Najbardziej lubię grać w „Ferdydurke” Józia, który idzie do szkoły i jest nowym uczniem. Pierwotnie miała być grana w 5 osób jednak zgalaliśmy w 3 osoby. Mimo że są to młodzi chłopcy to już jedni są z jednej strony „barykady”, a drudzy z drugiej i nawzajem na siebie odbijają przysłowiową piłeczkę. Można w sumie to porównać do naszych partii politycznych. Był to bardzo wymagający ruchowo spektakl mimo, że trwał tylko 35 minut, ale za to bardzo komunikatywny z widownią. Z każdym gagiem czy kwestią widownia reagowała. Graliśmy go m. in. we włoskiej Bolonii bez tłumaczenia ról, jedyne co to otrzymałem od koleżanki chwilę przed występem to kartkę z przetłumaczoną ostatnią kwestią i przeczytałem ją z kartki. Jednak widownia nie rozumiejąc nic z tego co przedstawiamy bawiła się tak samo dobrze co polska i reagowała żywo przez cały czas. Dopiero po spektaklu tłumaczyłem już za kulisami po angielsku o czym był. Tak bardzo się spodobał, że organizatorzy poprosili nas byśmy zagrali następnego dnia jeszcze raz to samo, a ni tak samo zapełnią salę. No i zostaliśmy choć nie mieliśmy tego w planach.

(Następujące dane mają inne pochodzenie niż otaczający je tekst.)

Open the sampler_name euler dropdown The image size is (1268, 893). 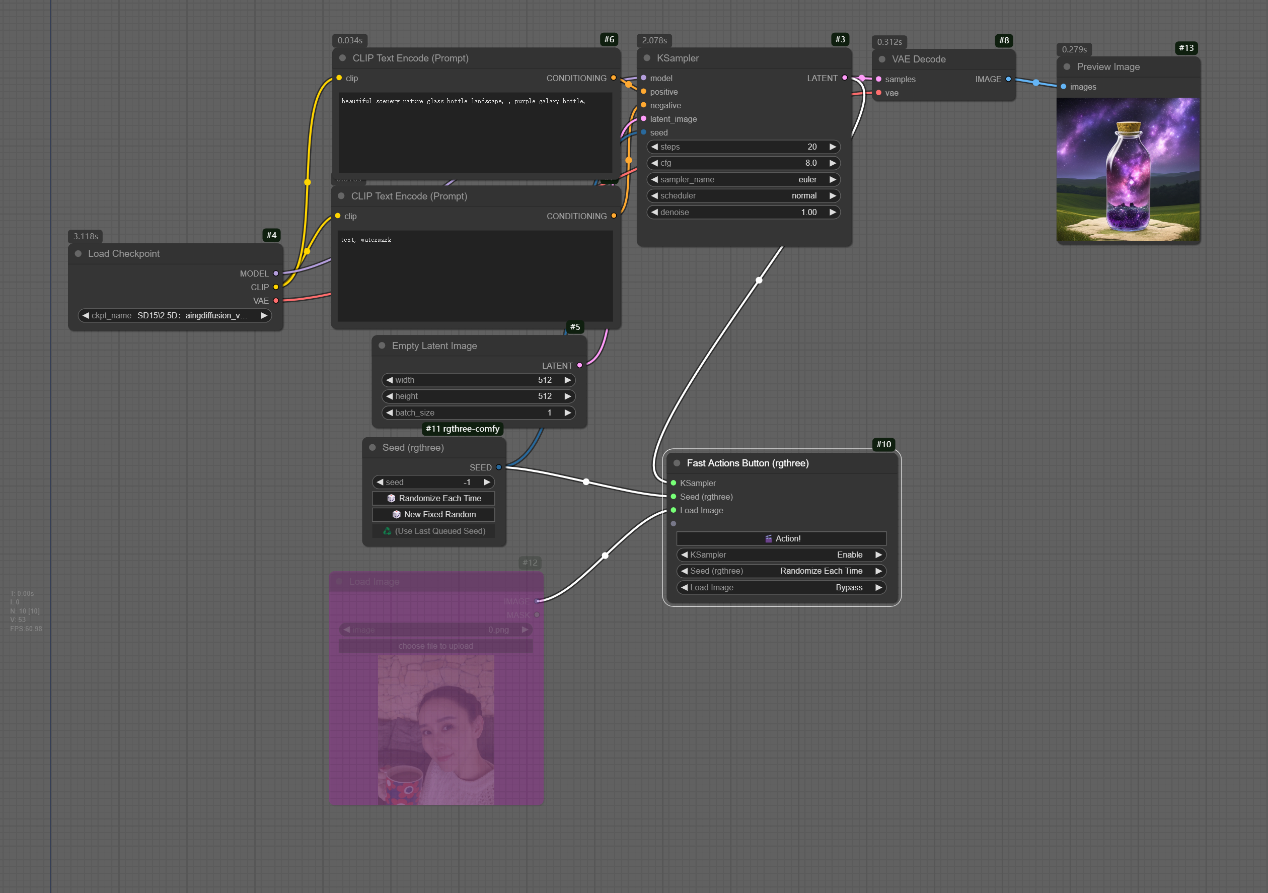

Co jest dla Ciebie inspiracją w teatrze?

Pokazywanie niewerbalne, poznawanie siebie, gra światłem, ruch sceniczny, taniec, tekst literacki. Poza teatrem inspiruje mnie muzyka. Gram na gitarze. Moim zdaniem każdy człowiek powinien grać bo bardzo go to rozwija później już sam chce ciągle siebie rozwijać, zrozumieć i tworzyć emocje. Jednym z moich ulubionych cytatów jest wypowiedziana przez Panią Urszulę Dudziak sentencja „W rodzinie, w której jest muzyka jest też miłość”.

życie z teatrem
Michał Rybak

W czym chciałbyś zagrać?

Chciałbym zagrać wymagającą i ciążka rolę, bo prowadzącą cały spektakl Patricka McMurphy’ego w „Locie nad kukułczym gniazdem”. Ciężką i stanowiącą wyzwanie rolę Wolanda z powieści „Mistrz i Małgorzata”. Jest to trudny tekst który ma dużo znaczeń pod sobą i świetna rola do zrealizowana w teatrze.

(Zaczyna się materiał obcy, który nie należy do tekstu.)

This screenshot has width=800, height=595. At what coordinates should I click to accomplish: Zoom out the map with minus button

Nad czym obecnie pracujesz?

Obecnie gram w serialach w epizodycznych rolach oraz pomagam koleżance ze studiów w realizacji bajki dla dzieci „Tymoteusz i psiunciu”. Jest to bajka z wykorzystaniem teatralnych lalek. Opowiada historię ojca z synem przy braku matki (nie wyjaśnione dlaczego jest nieobecna w ich życiu). Jest o relacjach ojca z synem jak one mogą wyglądać i z przesłaniem szczególnie do rodziców że wart rozmawiać.

Czy wiążesz swoją przyszłość z aktorstwem?

Jestem studentem Akademii Sztuk Teatralnych im. Stanisława Wyspiańskiego w Krakowie filii we Wrocławiu, więc tak związałem swoją przyszłość z teatrem. W teatrze odczuwam pewnego rodzaju bezpieczeństwo. Ludzie tam przychodzą zobaczyć prawdziwego aktora. Chcą zobaczyć jak się myli jak przeżywa każdą emocję. A w filmie to inna praca. Lubię to robić, ale już z innym nastawieniem niż do występów teatralnych. Teatr bardziej cenię, bo bardziej oddziałuje na ludzi.